• [What you will do]
Exactly and only the lines from the line holding "Given: Click magnifier" to the end of the records should be reproduced. Leave pictures out.

'''

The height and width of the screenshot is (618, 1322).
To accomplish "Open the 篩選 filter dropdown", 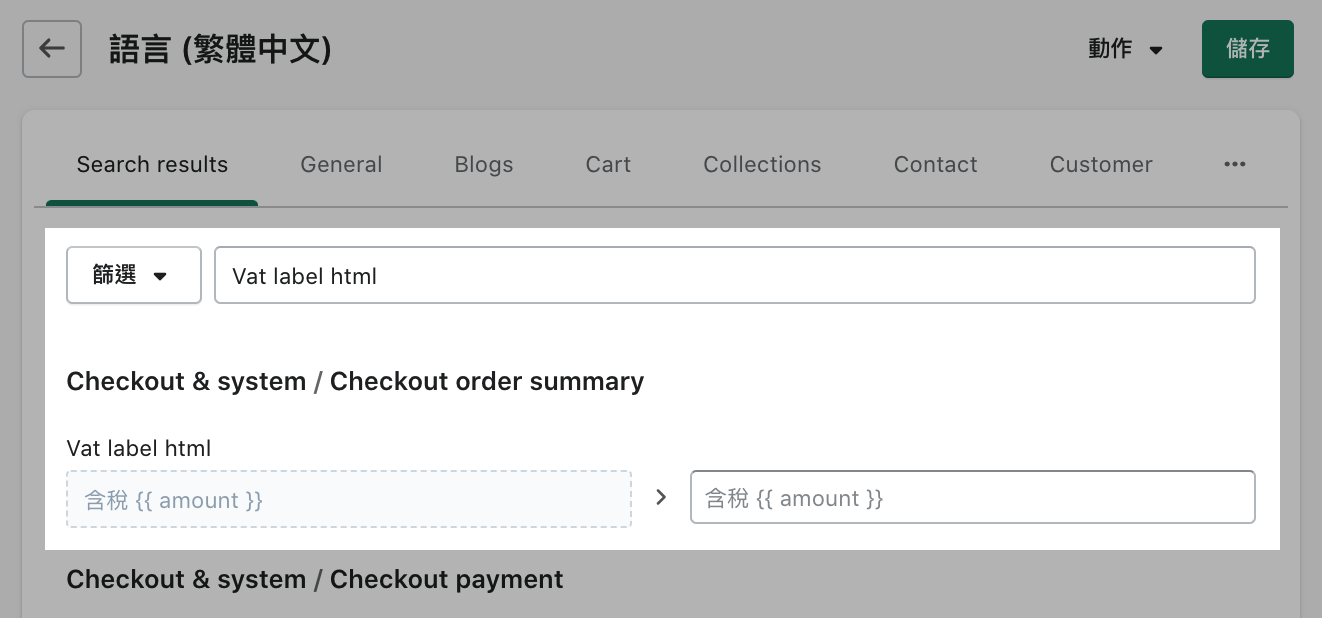I will tap(134, 274).
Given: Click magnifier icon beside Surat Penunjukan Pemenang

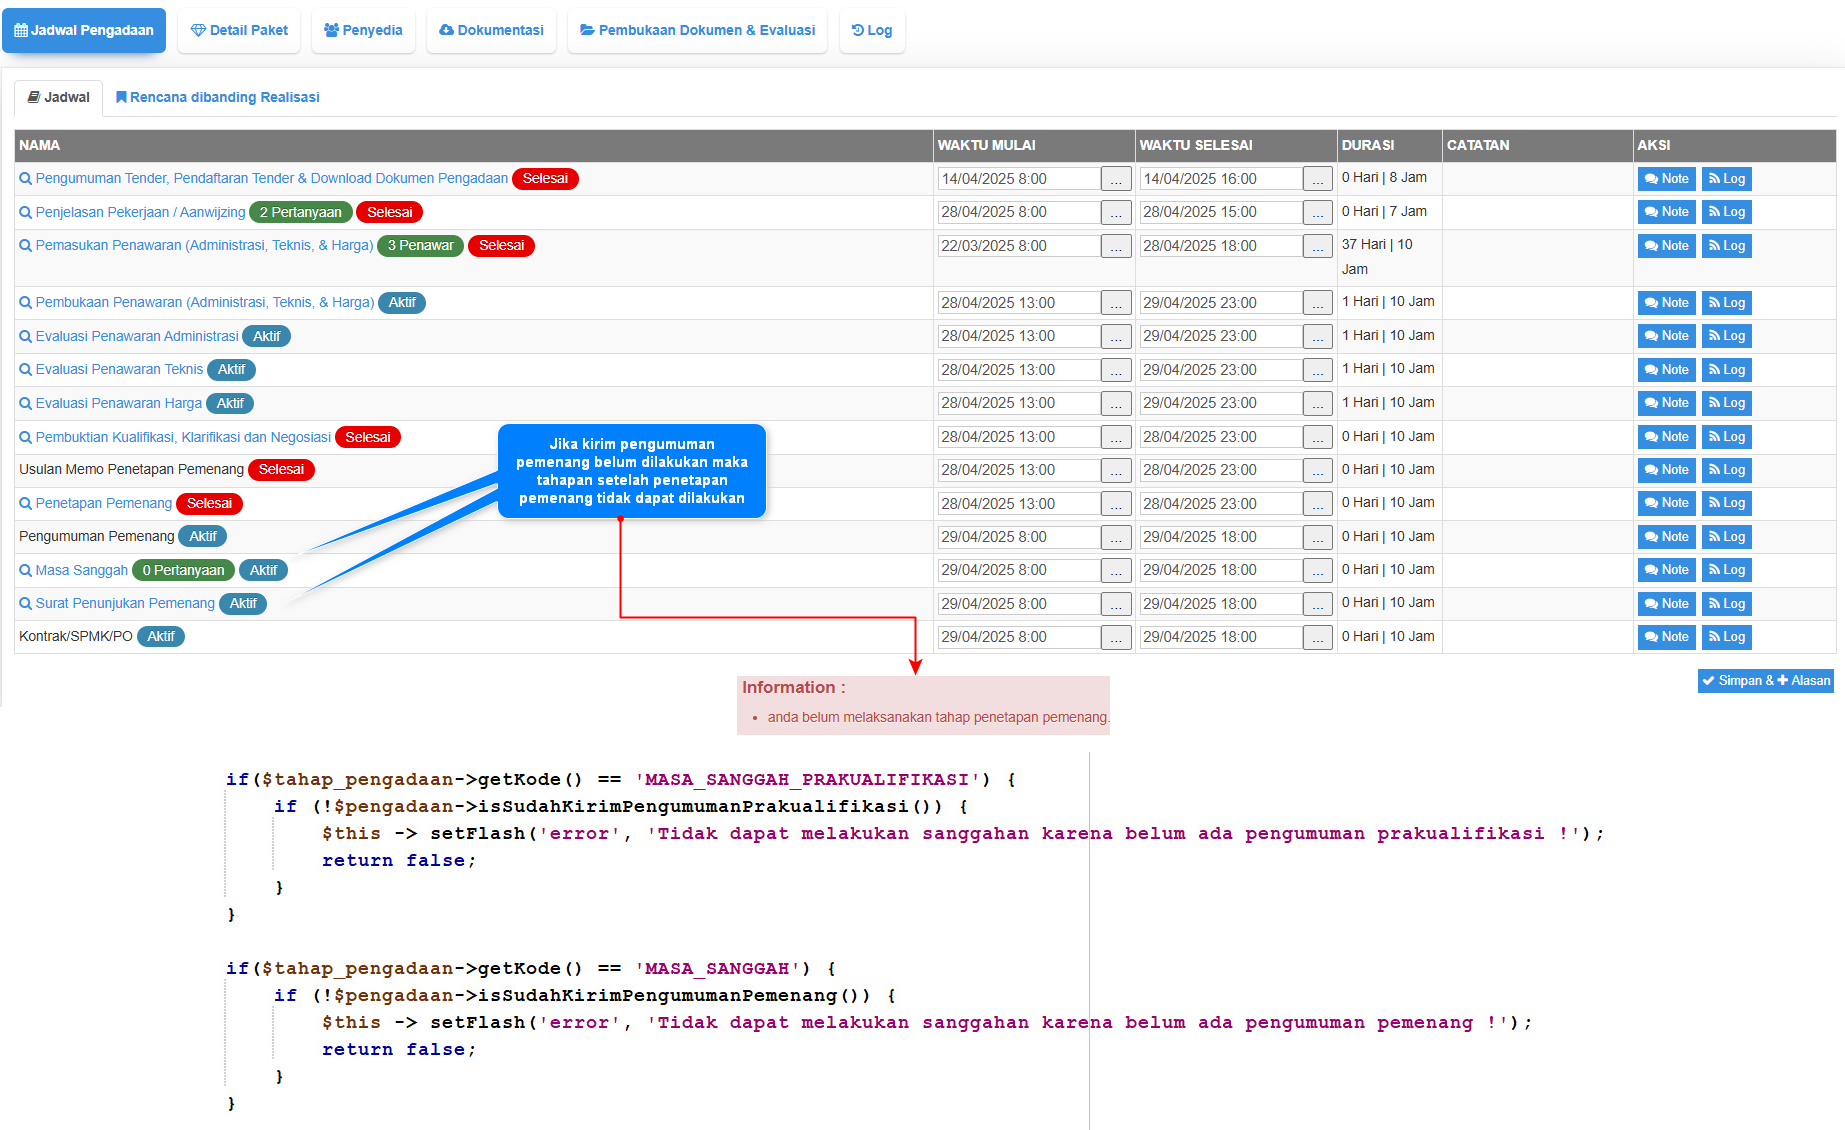Looking at the screenshot, I should coord(26,604).
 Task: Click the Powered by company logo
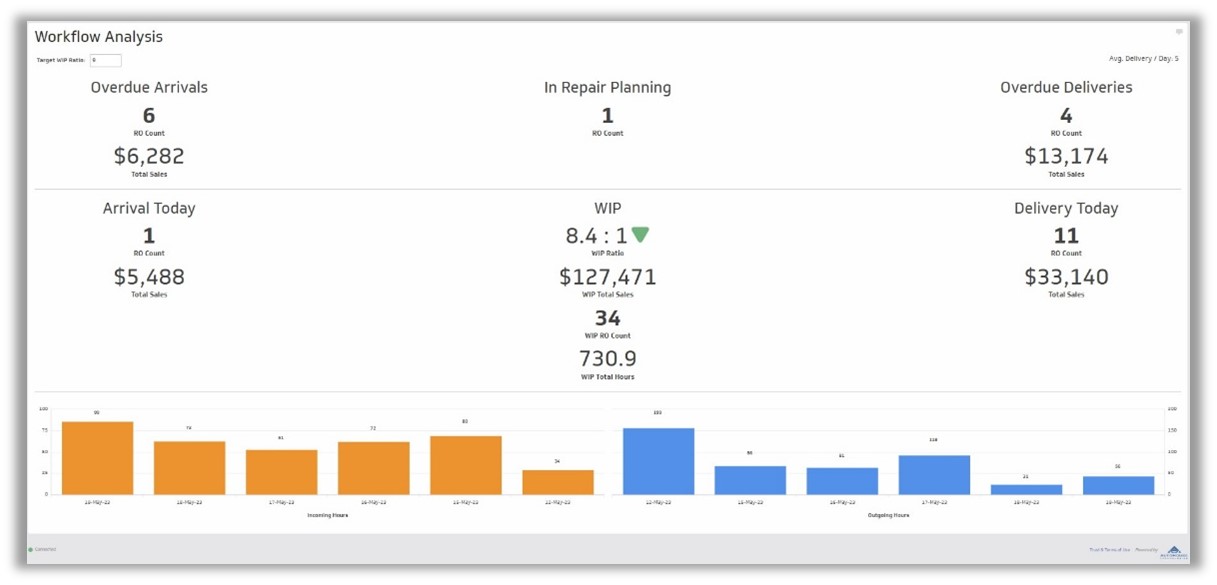1174,551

'''

• [Completed exercise]
Given: Click magnifier icon beside Surat Penunjukan Pemenang

Looking at the screenshot, I should coord(26,604).
 Task: Click the Powered by company logo
1174,551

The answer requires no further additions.